Your right; otos will eat the brown algae and shrimp will eat the hair algae. Rubberlip plecos, however, will eat the green spot algae.


----------



## pureplecs (Jan 25, 2006)

dwool36 said:


> Your right; otos will eat the brown algae and shrimp will eat the hair algae. Rubberlip plecos, however, will eat the green spot algae.


Hmmm... I'll have to try that. I have a rubberlip in the 125g and I have the green spot algae in the planted 75g... *goes off to move a rubberlip...*


----------



## dmarcus (Apr 13, 2006)

if its just GSA than use a magnet scraper, i had my tank in the sun and got a huge algae problem, im fairly certain that my ottos ( i had 2) died after 6 month because they ate so much.
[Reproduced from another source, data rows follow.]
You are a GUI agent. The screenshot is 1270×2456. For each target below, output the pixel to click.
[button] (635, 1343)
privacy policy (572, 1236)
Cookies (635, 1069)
They were seriously the fattest fish ive ever seen and i never fed them ever. Cherries stay pretty small but amanos might be big enough to avoid the mouths of larger fish.


----------



## garfieldnfish (Jan 18, 2005)

Rubberlips will eat the green spot algae. I have tested it after reading about it some time ago. I never had green spot algae in my tanks with them, but had it pretty bad in my 75 gal that only housed BNs. I moved one of the rubberlips in there and he got rid of the GSA on the front and back wall but not the side walls. I have bubble wands on both sides and I think he might have been afraid to go back there. Or the tank was just too large and he picked the easy spots. A rubberlips would be a great option and you can get one at Petsmart for just a few bucks. Easy to take care off, too. They also eat sinking pellets, shrimp pellets and zucchini and cucumber, if they run out of algae. I have three of them and 2 are always out, not shy and not aggressive to the other fish in the tank. The 3rd one is shy but he is in a tank with zebra plecos and may have taken lessons from them.
I should have thought about the rubberlips when I answered the first time but I just keyed in on the shrimp vs otos and blew it.


----------